▸ OBJECTIVE
According to the text about Ghadar Party supporters in colonial Kenya, where was Narain Singh hanged?

▸ TEXT
⁂
Some known names are Mr B R Sharma, Mr Lal Chand Sharma and Mr Mangal Dass, all from Nairobi; Narain Singh was hanged at the site of the Mombasa Municipal Market – his beard had been ‘snatched’ and was bleeding. A ‘brother Bishen Watchendu’ was sent away to India where he remained for two years. B R Sharma, Lal Chand Sharma, Mangal Dass and ‘Singer’ were all imprisoned in Fort Jesus, Mombasa and were sentenced to death. Chief Justice Hamilton, however, intervened at the request of Mrs Damyanti Sharma, Lal Chand’s mother, so his sentence was commuted to a prison term – the other three were hanged in Mombasa.

In his memoirs  (Innocent-Prisoners of Tsavo, 2019) Lal Chand Sharma describes his imprisonment in Mombasa’s Fort Jesus, then the town’s jail, where he learnt to read and write. At the onset of World War I, the British became extremely wary of any pro-German tendencies. Supporters of the Ghadar Party used to clandestinely distribute party literature that originated from their headquarters in the USA. It was defiantly anti-British and anti-imperialist and hence, considered ‘subversive’ by the colonial government.
⁂
(Entries for locating text and elements)
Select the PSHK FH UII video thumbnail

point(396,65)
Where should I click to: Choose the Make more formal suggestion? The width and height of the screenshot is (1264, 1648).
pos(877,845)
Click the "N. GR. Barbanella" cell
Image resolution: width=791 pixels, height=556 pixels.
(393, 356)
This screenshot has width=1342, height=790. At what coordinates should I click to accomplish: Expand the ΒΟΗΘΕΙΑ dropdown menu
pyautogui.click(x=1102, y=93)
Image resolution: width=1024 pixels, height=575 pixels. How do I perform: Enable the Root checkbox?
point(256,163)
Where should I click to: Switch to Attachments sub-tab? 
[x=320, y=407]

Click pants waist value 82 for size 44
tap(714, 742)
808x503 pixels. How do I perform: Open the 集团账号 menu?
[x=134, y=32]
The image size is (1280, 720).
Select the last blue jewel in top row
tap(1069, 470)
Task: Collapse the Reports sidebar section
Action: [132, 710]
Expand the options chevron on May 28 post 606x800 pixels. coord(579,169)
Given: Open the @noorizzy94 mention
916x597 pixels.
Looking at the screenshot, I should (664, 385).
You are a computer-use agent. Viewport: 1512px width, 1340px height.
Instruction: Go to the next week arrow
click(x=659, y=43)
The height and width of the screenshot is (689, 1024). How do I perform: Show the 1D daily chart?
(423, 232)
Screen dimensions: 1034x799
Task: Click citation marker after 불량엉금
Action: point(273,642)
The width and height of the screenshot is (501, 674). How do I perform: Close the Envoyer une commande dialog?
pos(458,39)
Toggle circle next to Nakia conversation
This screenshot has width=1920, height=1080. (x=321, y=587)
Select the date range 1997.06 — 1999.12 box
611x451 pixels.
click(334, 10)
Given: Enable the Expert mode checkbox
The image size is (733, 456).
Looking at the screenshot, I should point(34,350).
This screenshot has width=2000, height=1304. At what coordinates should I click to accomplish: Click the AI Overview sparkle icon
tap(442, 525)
⁂
▸ EXPECTED ANSWER
At the site of the Mombasa Municipal Market.